2006/5/2, Ralf Udo Weisser <[EMAIL PROTECTED]>:
Hallo Robert,
thanks for your commentaries. You are right. I didn't pasted the complete
SQL-statement. The correct one is:
SELECT
COUNT("ID") AS REQUESTCOUNT,
"SESSIONID" AS SESSIONID,
MIN("PSESSIONID") AS PSESSIONID,
MAX("PORTALID") AS PORTALID,
MIN("MEDIUM") AS MEDIUM,
MAX("MEDIUMNO") AS MEDIUMNO,
MIN("CREATIONDATE") AS CREATIONDATE,
"HOST" AS HOST,
MAX("COOKIEAGE") AS COOKIEAGE,
MIN("ID") AS FIRSTID,
MAX("ID") AS LASTID,
(NUM(MIN("CREATIONDATE") ) DIV 10000000000) AS DATEREF,
MIN("IPADDRESS") AS IPADDRESS
FROM "MAIN"."REQUEST"
GROUP BY "SESSIONID", "HOST"
This statement is the fist one of a process for the aggragation. In the
second step I aggragate this data again. But I need this value/ informations
before I can aggragate it. In addition I need the informations of this
statement/ table, if I want to make a sophisticated analyses. So if i use
only a view for this analyse, I worry about the response time. I think the
view-select-statement is nearly so slow as this insert-select.
That depends on what queries you run against the aggregate data. If
you just select few rows with a filter on SESSION and / or HOST and
have a proper index in place then the overhead of copying is almost
certainly higher than what you pay for queries. If, on the other
hand, you query all the data (or a high percentage) again and again
then the copy might be a better way to go; but that's not guaranteed
as you still go though a lot of data then as you said your aggregation
does not reduce the volume much.
On the other
hand I make a incrementel update, so that I haven't to do this Insert
alldays but from time to time I have to.
Can you reduce the scope of the insert to just insert new data into
the summary table?
So I think there is only a special parameter, which slows down this process
especially because of the minimal cpu load.
The parameter you are talking about is most likely your IO subsystem.

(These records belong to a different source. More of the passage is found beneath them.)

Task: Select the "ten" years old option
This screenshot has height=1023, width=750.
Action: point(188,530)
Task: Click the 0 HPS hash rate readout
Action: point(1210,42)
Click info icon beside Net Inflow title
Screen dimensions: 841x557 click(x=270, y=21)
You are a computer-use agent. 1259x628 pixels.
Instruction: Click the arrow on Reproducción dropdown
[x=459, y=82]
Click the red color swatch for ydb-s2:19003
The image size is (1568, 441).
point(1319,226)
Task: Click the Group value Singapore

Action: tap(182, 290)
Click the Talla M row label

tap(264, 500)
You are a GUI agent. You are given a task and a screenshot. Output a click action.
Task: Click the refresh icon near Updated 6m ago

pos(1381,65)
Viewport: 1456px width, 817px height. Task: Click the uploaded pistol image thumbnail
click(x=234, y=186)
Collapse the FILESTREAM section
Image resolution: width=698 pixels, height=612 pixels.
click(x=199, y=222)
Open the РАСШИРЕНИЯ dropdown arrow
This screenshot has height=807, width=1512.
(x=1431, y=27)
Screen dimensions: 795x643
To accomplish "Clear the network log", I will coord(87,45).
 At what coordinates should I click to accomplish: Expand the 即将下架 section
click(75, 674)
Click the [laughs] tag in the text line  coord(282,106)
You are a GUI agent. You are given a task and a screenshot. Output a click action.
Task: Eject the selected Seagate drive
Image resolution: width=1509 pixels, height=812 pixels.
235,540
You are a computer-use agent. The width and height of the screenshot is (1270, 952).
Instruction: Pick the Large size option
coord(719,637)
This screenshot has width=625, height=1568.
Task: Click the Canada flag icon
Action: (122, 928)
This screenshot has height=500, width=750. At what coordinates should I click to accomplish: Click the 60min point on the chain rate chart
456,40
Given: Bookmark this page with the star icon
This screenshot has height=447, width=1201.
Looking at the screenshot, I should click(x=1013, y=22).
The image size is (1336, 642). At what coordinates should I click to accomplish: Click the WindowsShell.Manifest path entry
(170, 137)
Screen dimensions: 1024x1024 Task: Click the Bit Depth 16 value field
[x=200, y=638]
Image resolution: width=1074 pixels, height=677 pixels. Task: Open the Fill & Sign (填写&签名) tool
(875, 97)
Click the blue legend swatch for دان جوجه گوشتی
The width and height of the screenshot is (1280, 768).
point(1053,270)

Low CPU with DB typically means that it's IO bound. Look at your
disks' performance statistics and you'll see what I mean (perfmon on
Win, vmstat on Linux).
Moreover the incrementel update
is fast, but if the data volume is getting bigger the total process gets
very slow.
No surprise given the volume of data you shift around.